The song became a feature of King's live shows. Taylor recreated his part during their joint arena-based Troubadour Reunion Tour of 2010.

In the 2013 Broadway musical Beautiful: The Carole King Musical, the song is featured in part four times: once during its writing, once during King recording a demo of it, then with the Shirelles performing it, and then King singing and playing it later during an especially bad time in her marriage with Goffin. No other song is featured as frequently in the musical.

===Personnel===
- Carole King – piano, vocals
- Danny "Kootch" Kortchmar – acoustic guitar
- Russ Kunkel – drums
- Charles "Charlie" Larkey bass guitar
- Joni Mitchell – background vocals
- James Taylor – acoustic guitar, backing vocals

==Notable cover versions==

- New Zealand band Larry's Rebels included a garage rock cover version on their 1967 debut album A Study in Black.
- The Four Seasons included a cover on their compilation album Edizione D'Oro: The 4 Seasons Gold Edition – 29 Gold Hits and hit number 15 in Cash Box and number 24 on the Billboard Hot 100 with the song in 1968.

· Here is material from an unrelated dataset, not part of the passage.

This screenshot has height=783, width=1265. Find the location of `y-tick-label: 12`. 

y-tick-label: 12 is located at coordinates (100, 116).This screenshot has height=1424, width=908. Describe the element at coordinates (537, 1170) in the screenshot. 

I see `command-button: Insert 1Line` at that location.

- Linda Ronstadt released a version on her 1970 album Silk Purse. It reached number 98 in Cash Box and peaked at number 111 on the Billboard Bubbling Under Hot 100 chart.
- Roberta Flack's version from her album Quiet Fire hit number 76 on the Billboard Hot 100 in 1972 as "Will You Still Love Me Tomorrow".

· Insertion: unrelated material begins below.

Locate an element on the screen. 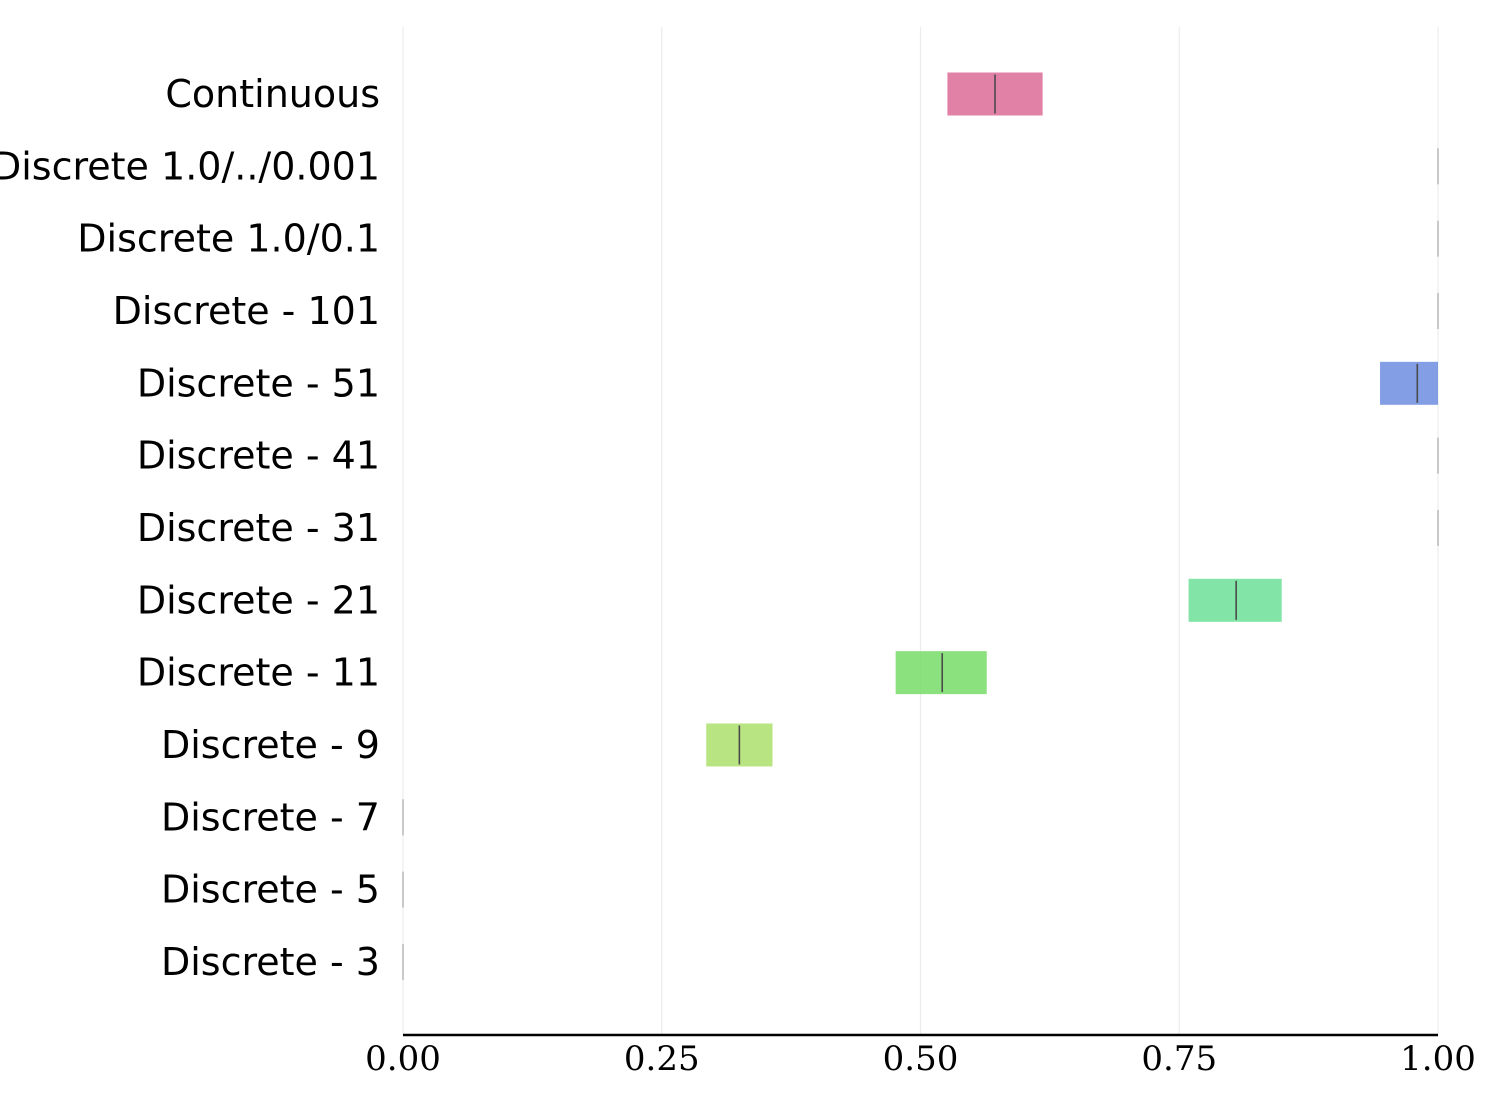  x-tick-label: 0.25 is located at coordinates (662, 1059).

- Smokey Robinson recorded a version for his 1973 album Smokey. This cover was later sampled on the Kanye West song "Devil in a New Dress" from his 2010 album My Beautiful Dark Twisted Fantasy.
- Melanie included a version on her album Madrugada which reached number 82 on the Billboard Hot 100 in 1973 and reached the top 40 in the United Kingdom in 1974.

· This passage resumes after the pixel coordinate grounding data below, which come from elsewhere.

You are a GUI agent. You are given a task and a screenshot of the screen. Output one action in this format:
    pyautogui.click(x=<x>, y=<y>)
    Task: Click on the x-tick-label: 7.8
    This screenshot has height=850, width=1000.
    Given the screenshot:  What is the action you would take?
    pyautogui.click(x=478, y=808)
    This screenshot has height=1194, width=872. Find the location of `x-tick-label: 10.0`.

- Dana Valery recorded a dance version that hit number 95 on the Billboard Hot 100 in 1976.
- The Michael Stanley Band included a version for their 1977 live album Stage Pass, recorded at Cleveland's Agora Ballroom.
- Dave Mason recorded the song in 1978 for his album Mariposa de Oro, and had a number 39 hit on the Billboard Hot 100 with his remake. It was his final top 40 hit on that chart.
- Ram & Tam had a hit on the UK reggae chart, reaching no. 25 with their version in late 1979 and included it on their 1986 album Love & Life.
- Dionne Warwick recorded her version for her 1983 album How Many Times Can We Say Goodbye, which featured the original Shirelles on guest vocals.
- Laura Branigan covered the song for her 1984 Self Control album. It was a piano version, and in concerts and television appearances throughout her career, Branigan accompanied herself on the piano for the song.
- Bryan Ferry recorded his version of the song for his 1993 album Taxi. It was released as the album's second single, with the accompanying music video starring Ferry and Anna Nicole Smith.
- The Bee Gees covered the song in contribution to the 1995 tribute album: Tapestry Revisited: A Tribute to Carole King.
- Amy Winehouse sang a version for the 2004 film Bridget Jones: The Edge of Reason, which was included on the European edition of the soundtrack album. The song also appeared on Winehouse's posthumous album Lioness: Hidden Treasures in 2011.
- Kelly Clarkson was inspired by Winehouse's style to perform the song herself on The Kelly Clarkson Show.
- Leslie Grace released a bachata version in 2012 which became her debut single. Her version peaked at number one on the Billboard Tropical Songs chart and number one on the Latin Airplay chart, becoming the youngest female artist to do so. She also released a dance version for her 2013 self-titled album, Leslie Grace.
- Kamasi Washington covered the song on his 2018 LP The Choice.
- Taylor Swift performed the song in King's honor at the 2021 Rock and Roll Hall of Fame induction ceremony.
- Brian Fallon recorded a cover of the song for the movie Ready or Not 2: Here I Come featuring Madi Diaz.